> Your task: Note the line where "Viewport: 907px width, 929px height." appears in the data below; write it out exactly, along with every line that comes after it to the end.

*** Opening Available data ***

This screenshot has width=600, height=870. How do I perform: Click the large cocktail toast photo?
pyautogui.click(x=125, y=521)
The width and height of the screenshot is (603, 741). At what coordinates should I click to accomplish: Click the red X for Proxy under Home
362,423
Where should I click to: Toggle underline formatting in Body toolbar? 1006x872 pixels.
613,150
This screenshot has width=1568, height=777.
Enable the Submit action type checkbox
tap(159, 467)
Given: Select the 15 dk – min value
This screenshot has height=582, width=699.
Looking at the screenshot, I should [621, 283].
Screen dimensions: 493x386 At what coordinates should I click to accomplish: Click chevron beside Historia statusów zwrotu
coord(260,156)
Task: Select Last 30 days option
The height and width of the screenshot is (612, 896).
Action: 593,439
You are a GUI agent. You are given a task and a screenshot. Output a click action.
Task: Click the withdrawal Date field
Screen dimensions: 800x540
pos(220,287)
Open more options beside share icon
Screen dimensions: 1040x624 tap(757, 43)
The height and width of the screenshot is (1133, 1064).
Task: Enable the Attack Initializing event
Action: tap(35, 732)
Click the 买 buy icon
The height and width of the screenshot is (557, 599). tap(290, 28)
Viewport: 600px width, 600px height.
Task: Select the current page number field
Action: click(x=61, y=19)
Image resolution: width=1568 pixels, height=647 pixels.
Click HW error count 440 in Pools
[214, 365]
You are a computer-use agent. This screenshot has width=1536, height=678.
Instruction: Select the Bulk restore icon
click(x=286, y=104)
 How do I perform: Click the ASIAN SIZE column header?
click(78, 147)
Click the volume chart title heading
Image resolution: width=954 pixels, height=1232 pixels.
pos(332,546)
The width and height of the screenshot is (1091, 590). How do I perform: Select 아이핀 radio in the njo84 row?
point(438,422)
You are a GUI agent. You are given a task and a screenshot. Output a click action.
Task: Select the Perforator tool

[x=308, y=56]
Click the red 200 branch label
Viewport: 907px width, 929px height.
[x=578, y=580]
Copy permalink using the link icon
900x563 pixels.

*** Closing Available data ***

> Completed exercise:
Viewport: 907px width, 929px height.
[x=578, y=580]
Copy permalink using the link icon
900x563 pixels.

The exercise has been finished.